Background

The Sec translocon moves proteins across lipid bilayers in all domains of life. In bacteria, a heterotrimeric transmembrane channel (SecYEG), located in the plasma membrane, associates with an ATPase, SecA, which drives substrate protein translocation. SecA utilizes chemical energy from ATP to drive the reaction forward and help to destabilize the tertiary structure of the substrate protein that otherwise interferes with translocation progress. Substrate proteins pass through the channel in an unfolded conformation.

The exact mechanisms underlying translocon function have remained unclear despite decades of study. Mechanistic studies of Sec-dependent protein translocation have traditionally been carried out using protease protection experiments (Cunningham et al., 1989). Substrate proteins are imported into vesicles or proteoliposomes containing reconstituted translocon complexes. The addition of a non-specific protease to the reaction results in proteolysis of untranslocated polypeptides, whereas proteins translocated into the interior of the proteoliposomes are protected from digestion. The protected undigested proteins are subsequently quantitated after separation by gel electrophoresis. These measurements have been instrumental in elucidating the function of the Sec translocon [see for instance (Brundage et al., 1990; Schiebel et al., 1991; van der Wolk et al., 1997; Mao et al., 2013; Bauer et al., 2014; Mao et al., 2020)]. However, the time resolution of this assay is limited because samples need to be taken and processed individually for each timepoint; thus, detailed kinetic information about the translocation process cannot be obtained.

Recently, an assay for continuously monitoring translocation has been described (Pereira et al., 2019). This assay is based on complementation of a highly active luciferase, NanoLuc, which can be asymmetrically split into a large (18 kDa) and small (1.3 kDa) fragment, termed 11S and p86, respectively (Dixon et al., 2016). Neither fragment alone exhibits significant luciferase activity. When 11S is encapsulated into SecYEG/SecA proteoliposomes, complete translocation of a substrate protein C-terminally tagged with p86 restores luciferase activity. The high affinity of the 11S/p86 complex (K_D = 700 pM (Dixon et al., 2016)) and the high catalytic activity after association of the fragments permits sensitive detection of substrate proteins accumulating inside the proteoliposomes after complete translocation.
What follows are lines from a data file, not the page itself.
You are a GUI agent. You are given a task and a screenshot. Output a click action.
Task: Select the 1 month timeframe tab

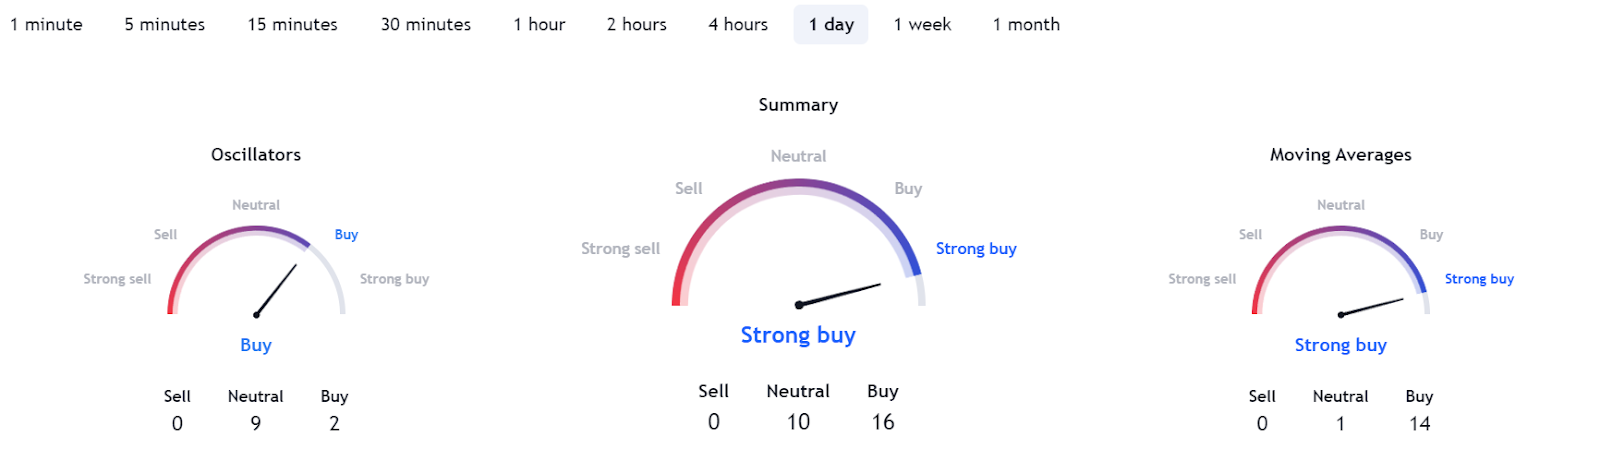pyautogui.click(x=1026, y=24)
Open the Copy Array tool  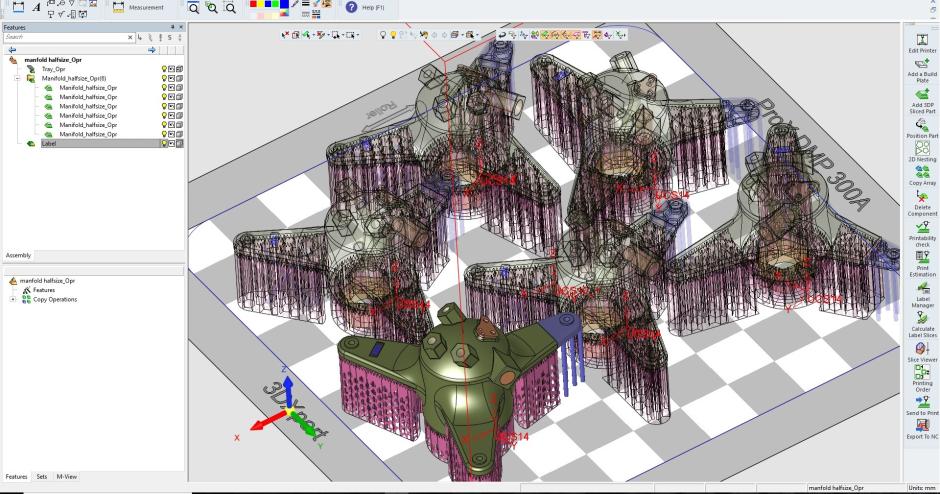click(x=920, y=173)
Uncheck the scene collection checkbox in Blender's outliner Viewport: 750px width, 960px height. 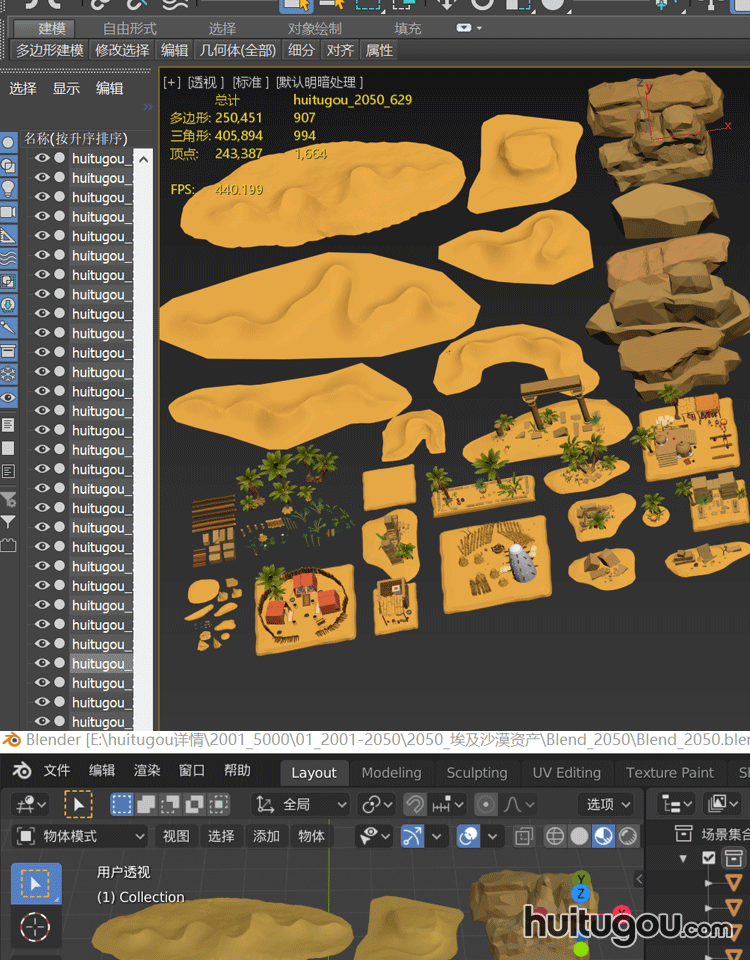pos(709,858)
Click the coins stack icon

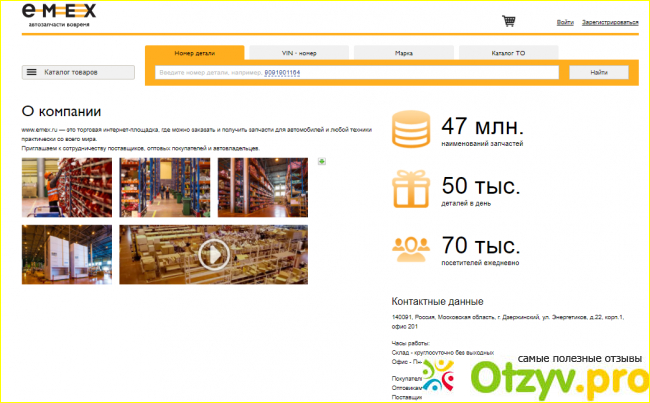tap(411, 131)
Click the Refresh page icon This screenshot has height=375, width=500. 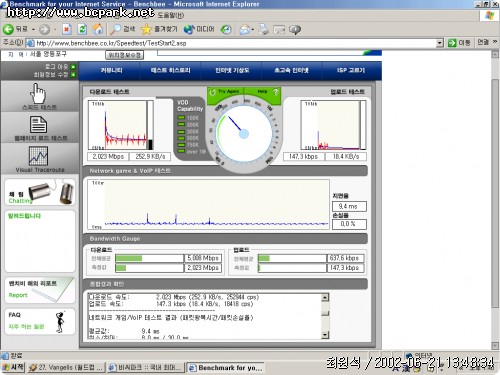[82, 29]
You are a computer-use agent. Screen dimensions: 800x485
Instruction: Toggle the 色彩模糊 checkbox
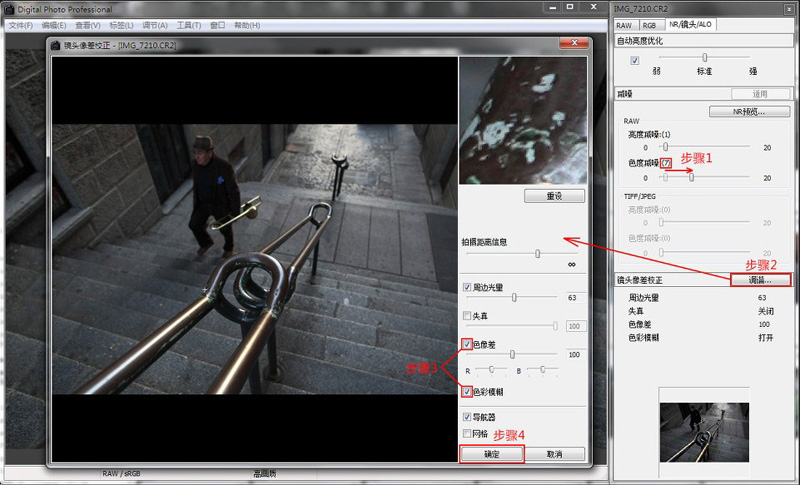[467, 392]
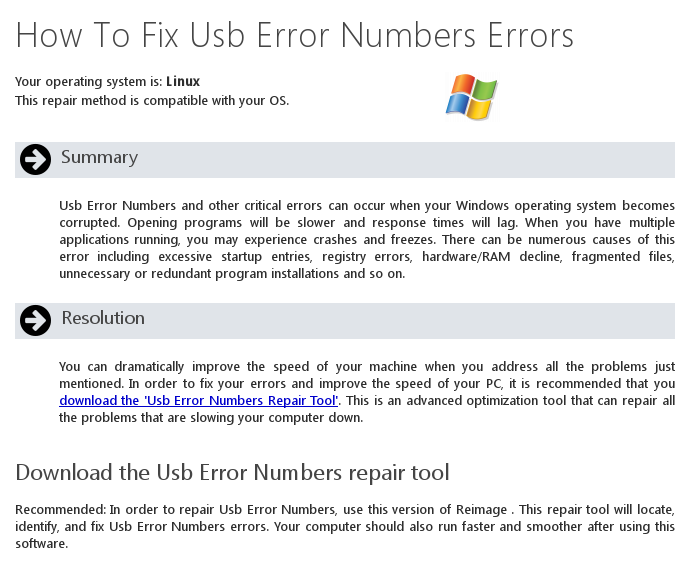The width and height of the screenshot is (690, 567).
Task: Click the page title 'How To Fix Usb Error Numbers Errors'
Action: click(x=295, y=36)
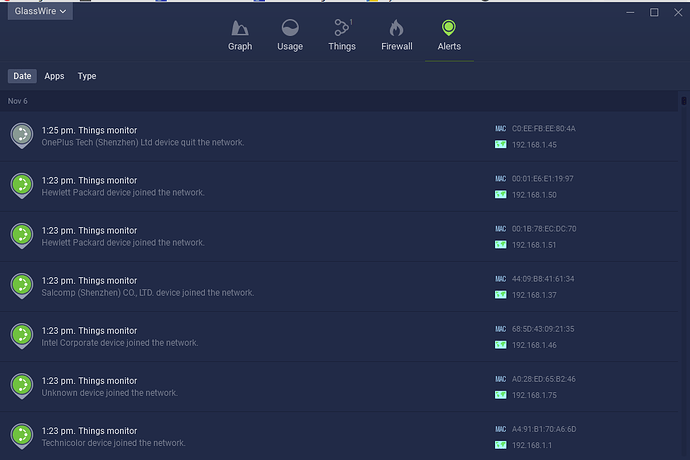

We have combined the luminescence-based real-time translocation assay (Pereira et al., 2019) with a method of generating reversibly stalled translocation intermediates (Erlandson et al., 2008) to kinetically resolve Sec-dependent protein translocation (Gupta et al., 2020). Together with a detailed kinetic model of the underlying process (Gupta et al., 2020), this approach has allowed us to dissect individual components of the process. Here, we describe the protocols for these measurements, which should be useful for obtaining mechanistic insight into the function of the Sec translocon.

The methodology described here is ideally suited for mechanistic studies of Sec translocon activity. The continuous measurement of substrate import provides time resolution that is superior to that of the traditional protease protection assays. Together with the model that we developed for analysis, the approach enables detailed kinetic dissection of the process, providing mechanistic insight into the SecA function.